Short window for 2025 Champions Trophy may lead to change in format

With Pakistan hosting, India is unlikely to play there, potentially leading to a hybrid model, where teams shuttle between Pakistan and the UAE, facing a tight schedule that may make the ODI format impractical

Short window for 2025 Champions Trophy may lead to change in format PHOTO: AFP

The format of the 2025 Champions Trophy, scheduled to be hosted by Pakistan, may shift from ODIs to T20Is.

Last month, discussions took place at the ICC headquarters in Dubai among officials and stakeholders, including broadcaster Disney Star, about the future of the Champions Trophy, reported CricBuzz.

A decision on whether it should be in the 50-over or 20-over format was deferred, with detailed pros and cons of each format being examined. Key data showed a decline of over 20% in ODI viewership since the 2019 World Cup.

Broadcasters prefer ODIs for more advertising inventory, but ad slots are less likely to sell out, and the cost per spot is lower compared to T20s.

The case for ODI support stems from the success of last year's World Cup.

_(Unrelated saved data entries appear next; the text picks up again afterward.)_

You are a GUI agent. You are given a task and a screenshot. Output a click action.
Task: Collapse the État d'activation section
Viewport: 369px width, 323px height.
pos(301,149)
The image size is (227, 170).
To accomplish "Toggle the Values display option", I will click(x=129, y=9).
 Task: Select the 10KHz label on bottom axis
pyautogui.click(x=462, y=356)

Additionally, proponents argue that the upcoming Champions Trophy in Pakistan, scheduled for mid-February to early March 2025, is tied to preparations for the 2027 World Cup in South Africa.

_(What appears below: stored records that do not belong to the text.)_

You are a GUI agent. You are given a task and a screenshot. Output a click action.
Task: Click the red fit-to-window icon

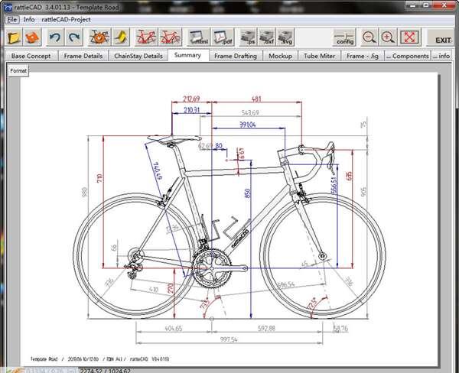[x=410, y=37]
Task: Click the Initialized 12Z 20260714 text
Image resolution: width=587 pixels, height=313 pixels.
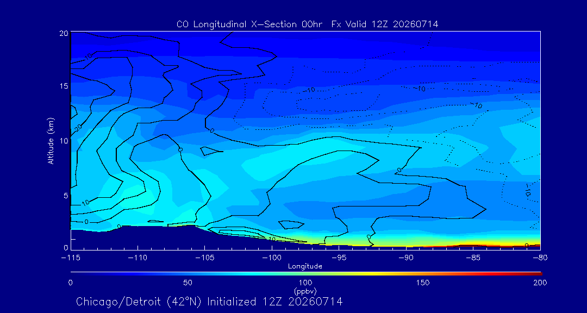Action: [x=275, y=302]
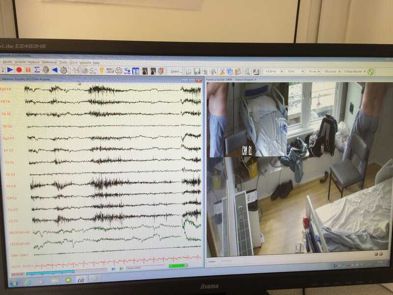The width and height of the screenshot is (393, 295).
Task: Start recording with the red Record button
Action: click(19, 70)
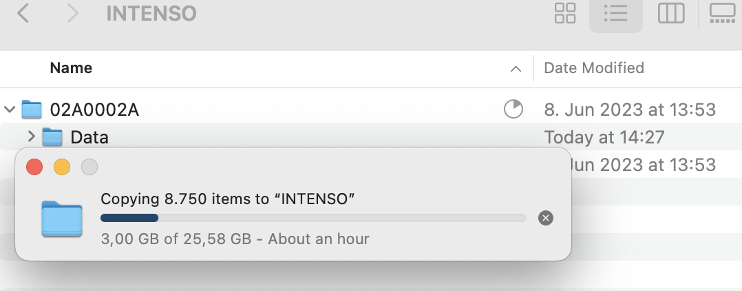Switch to icon grid view
742x291 pixels.
pos(565,13)
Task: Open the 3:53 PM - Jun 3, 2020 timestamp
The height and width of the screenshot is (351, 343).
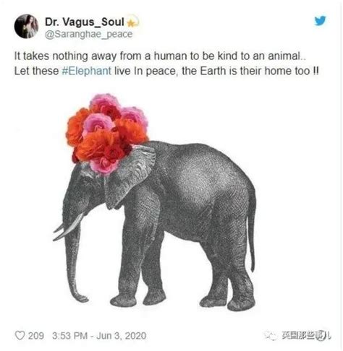Action: pyautogui.click(x=99, y=336)
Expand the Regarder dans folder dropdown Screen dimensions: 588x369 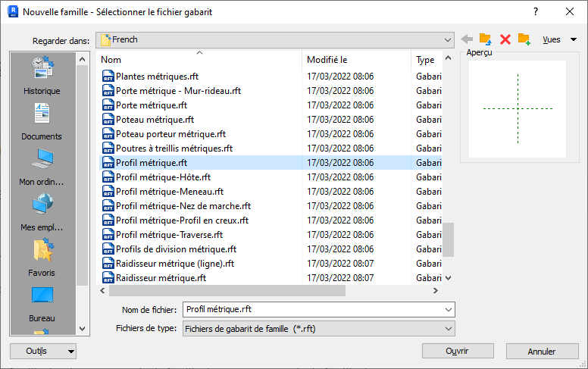pyautogui.click(x=448, y=39)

However, a major challenge for organizers is the 17-18 day window allocated for the eight-team Champions Trophy. The tournament is planned to start on a Friday near mid-February, with the final slated for the third Sunday after the start. With Pakistan as the host, it is improbable that India will participate in matches within Pakistan, potentially leading to a hybrid model similar to last year's Asia Cup. In this model, teams, excluding India, may need to travel between Pakistan and the UAE.

The tight schedule may require teams to play two matches within three days while shuttling between the UAE and Pakistan, making the 100-over format impractical and presenting logistical and operational challenges.

The ICC has sold rights for the event as a one-day competition, so changing the format requires discussions with stakeholders, especially broadcasters funding USD 3 billion for the current four-year cycle. Although ICC officials lean towards keeping the 50-over format, ongoing debates and pressures suggest the issue is far from resolved.